◆ EXERCISE DATA
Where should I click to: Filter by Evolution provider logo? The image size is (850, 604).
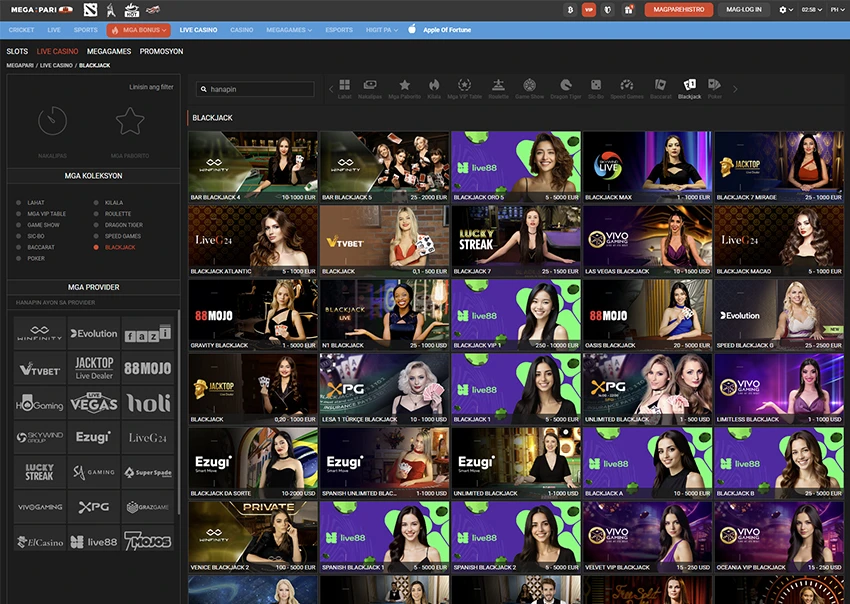pos(94,333)
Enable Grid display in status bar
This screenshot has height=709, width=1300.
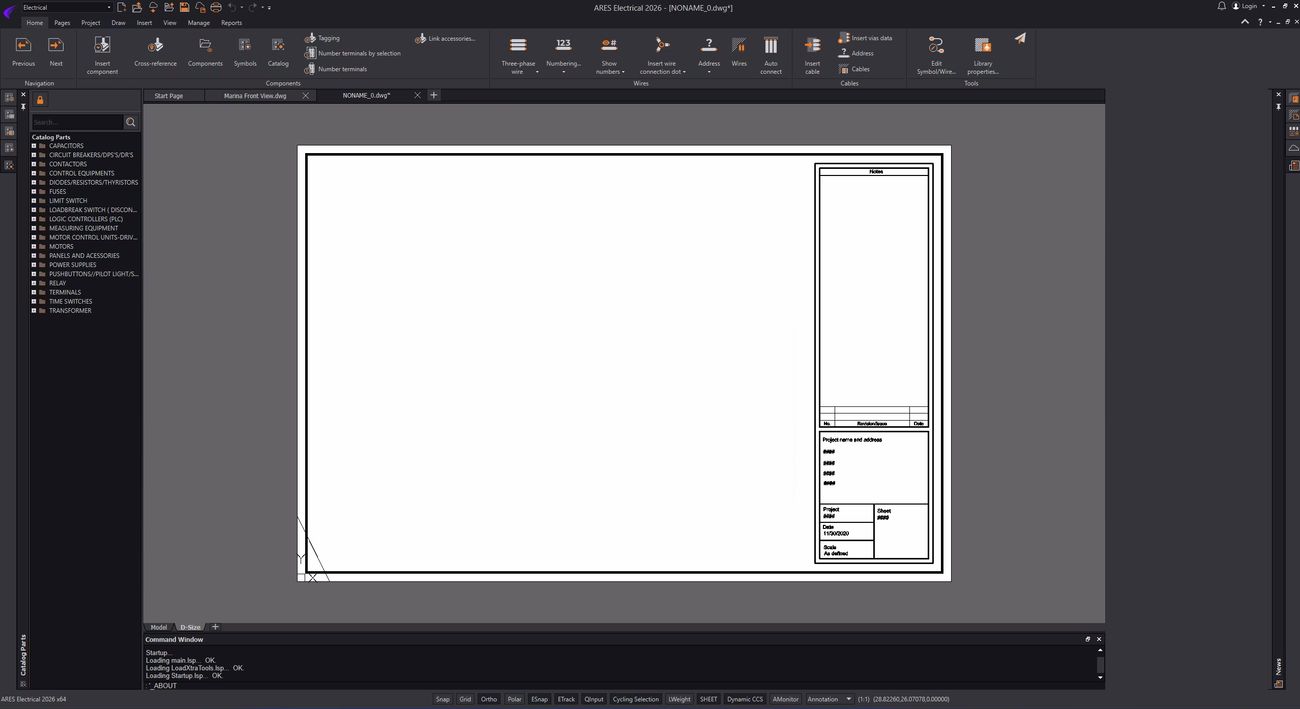(465, 699)
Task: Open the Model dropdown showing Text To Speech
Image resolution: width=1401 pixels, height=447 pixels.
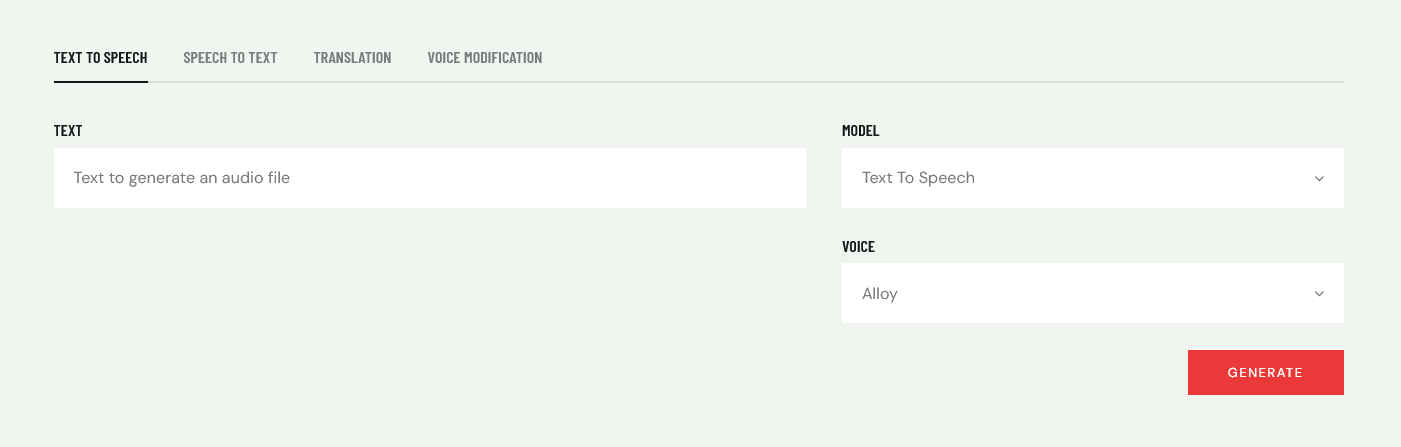Action: click(x=1093, y=178)
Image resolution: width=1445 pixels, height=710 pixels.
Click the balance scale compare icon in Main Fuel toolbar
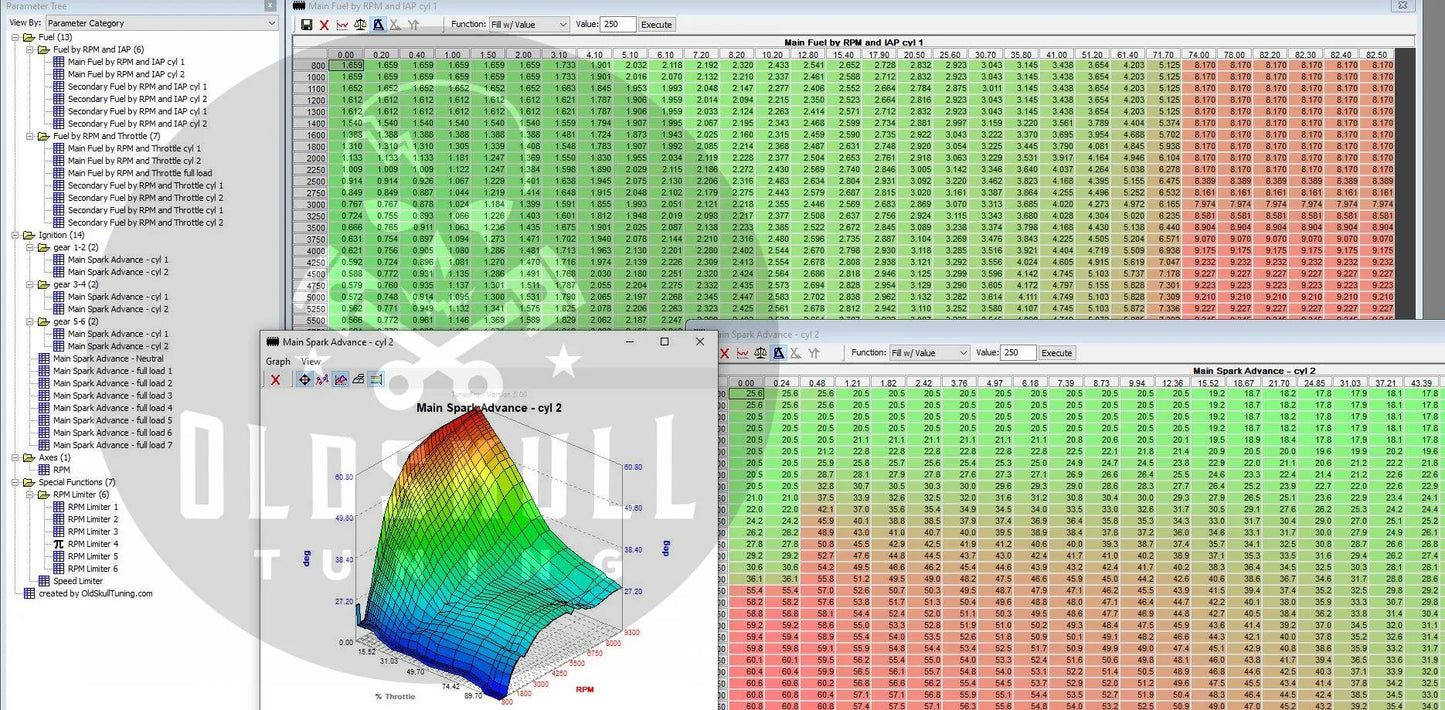[360, 24]
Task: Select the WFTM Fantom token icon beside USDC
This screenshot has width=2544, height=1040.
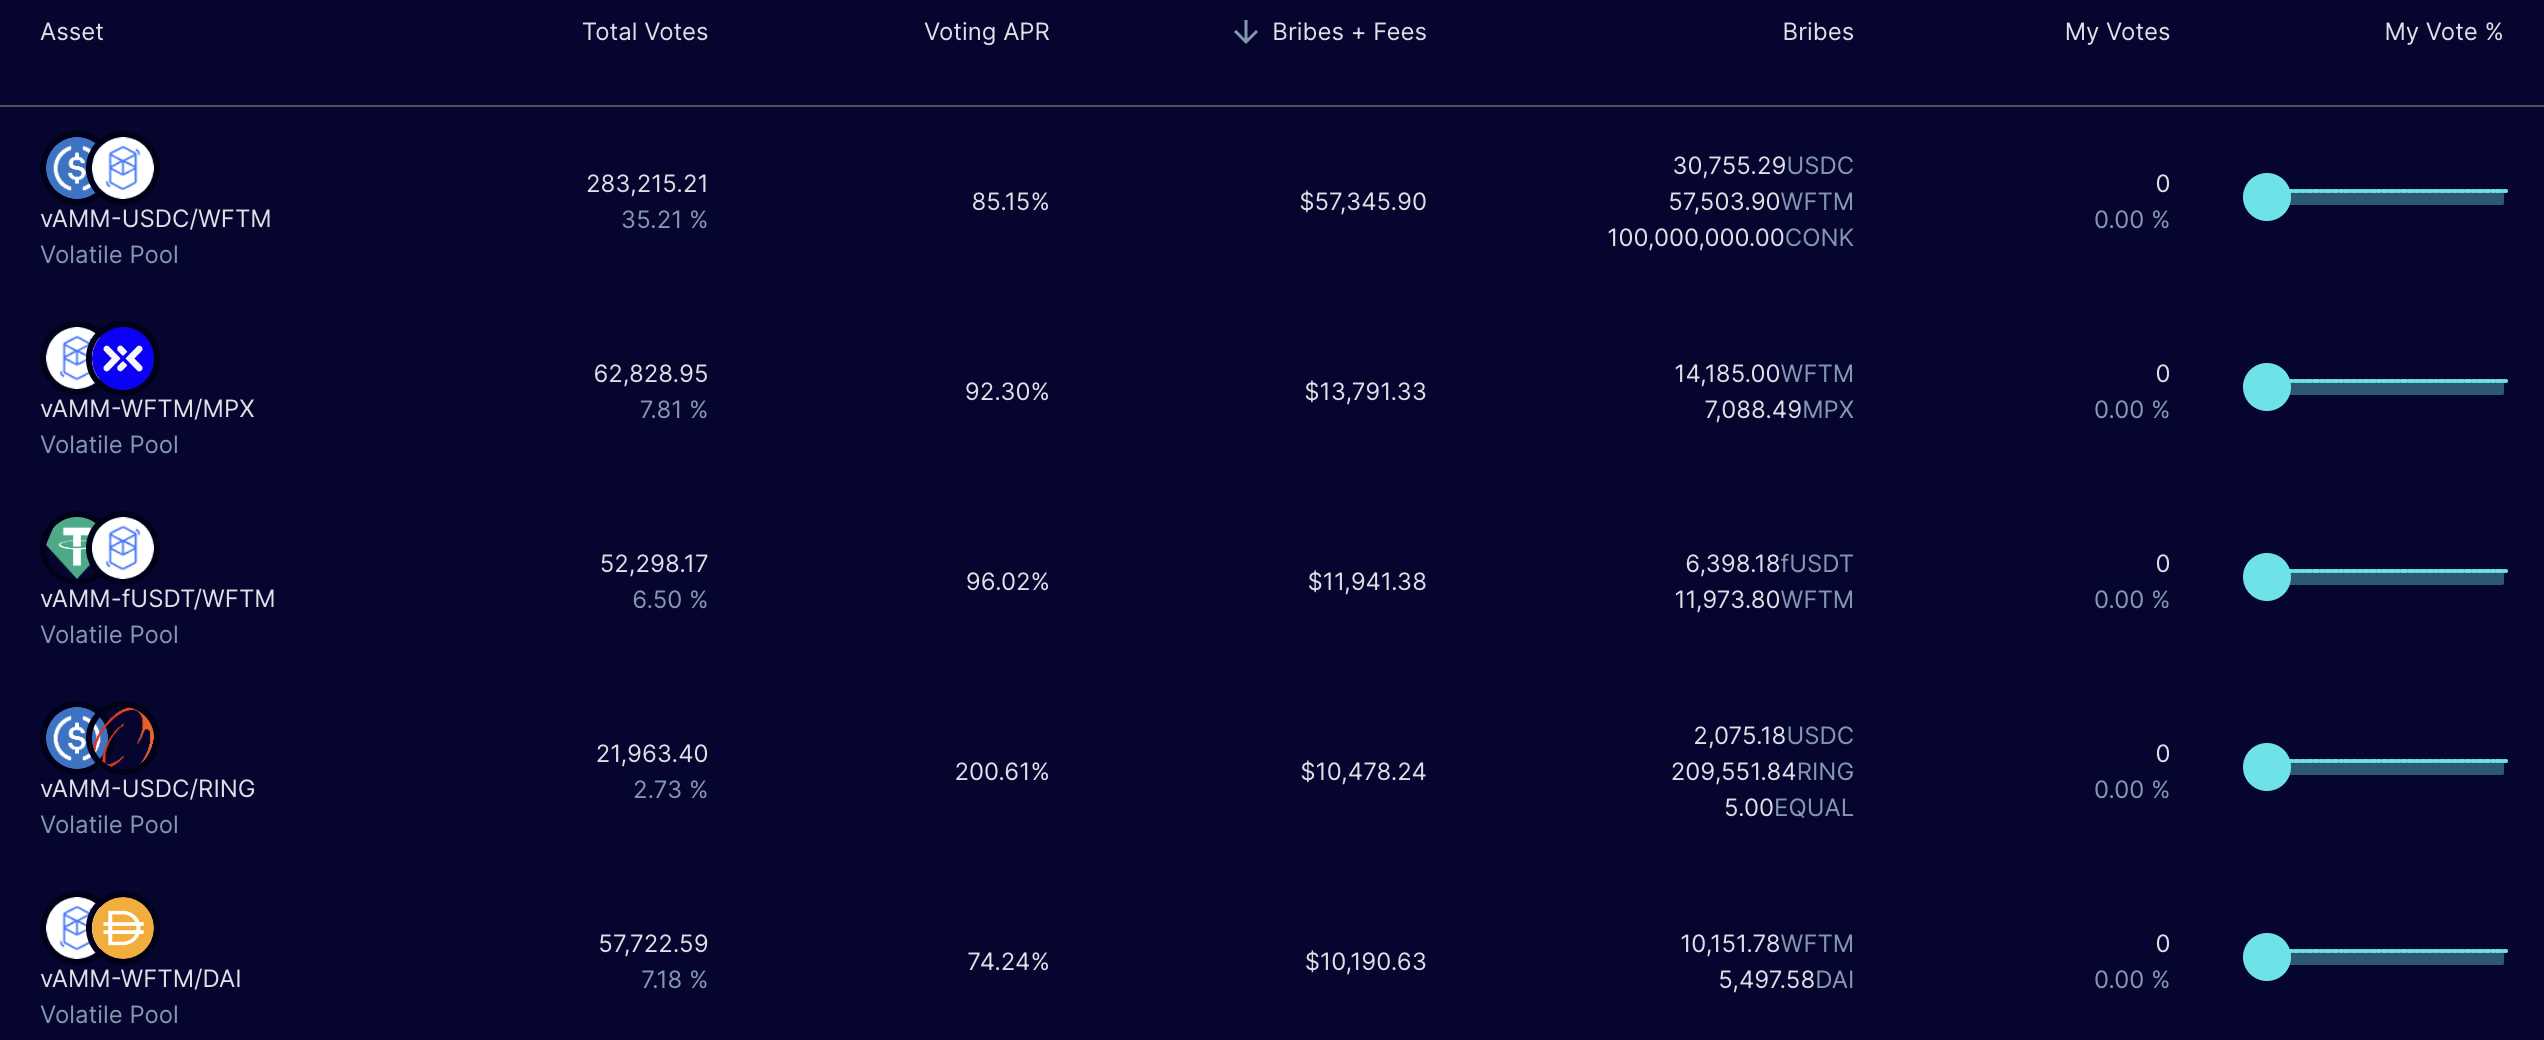Action: 122,168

◆ ACTIVITY
Reprint each of the records exactly and skip the images.

◆ ANSWER FOR THE TASK
Where should I click to: Filter by Evolution provider logo? The image size is (850, 604).
pos(94,333)
Enable Grid display in status bar
This screenshot has height=709, width=1300.
(465, 699)
Task: Open the Model dropdown showing Text To Speech
Image resolution: width=1401 pixels, height=447 pixels.
Action: click(x=1093, y=178)
Image resolution: width=1445 pixels, height=710 pixels.
Click the balance scale compare icon in Main Fuel toolbar
[360, 24]
Task: Select the WFTM Fantom token icon beside USDC
This screenshot has width=2544, height=1040.
Action: 122,168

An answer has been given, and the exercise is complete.